• [PROBLEM DETAILS]:
Write every entry out again exactly, please, and skip the pictures.

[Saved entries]
---*---
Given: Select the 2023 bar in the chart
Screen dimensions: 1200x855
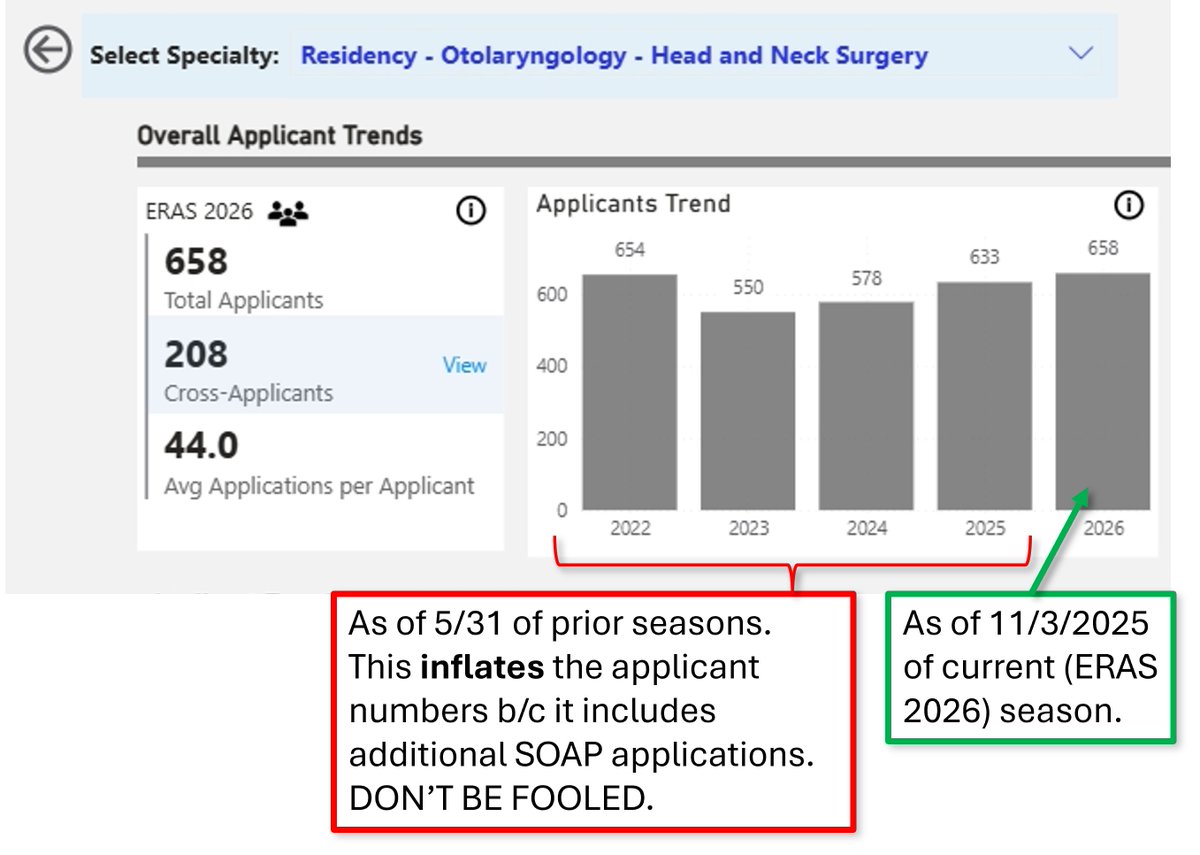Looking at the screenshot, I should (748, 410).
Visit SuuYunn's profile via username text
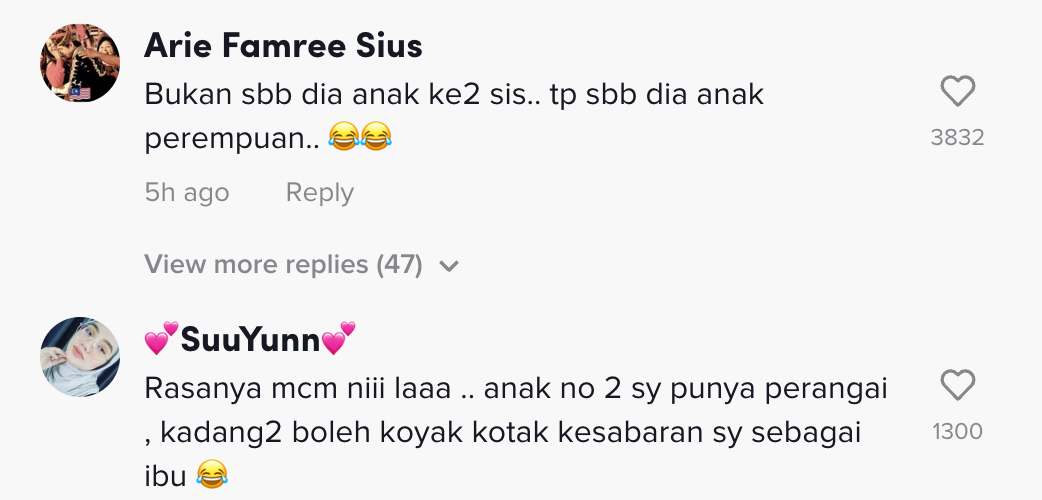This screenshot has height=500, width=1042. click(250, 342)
---*---
• [FINAL ANSWER]:
Given: Select the 2023 bar in the chart
Screen dimensions: 1200x855
Looking at the screenshot, I should (748, 410).
Visit SuuYunn's profile via username text
This screenshot has height=500, width=1042. click(250, 342)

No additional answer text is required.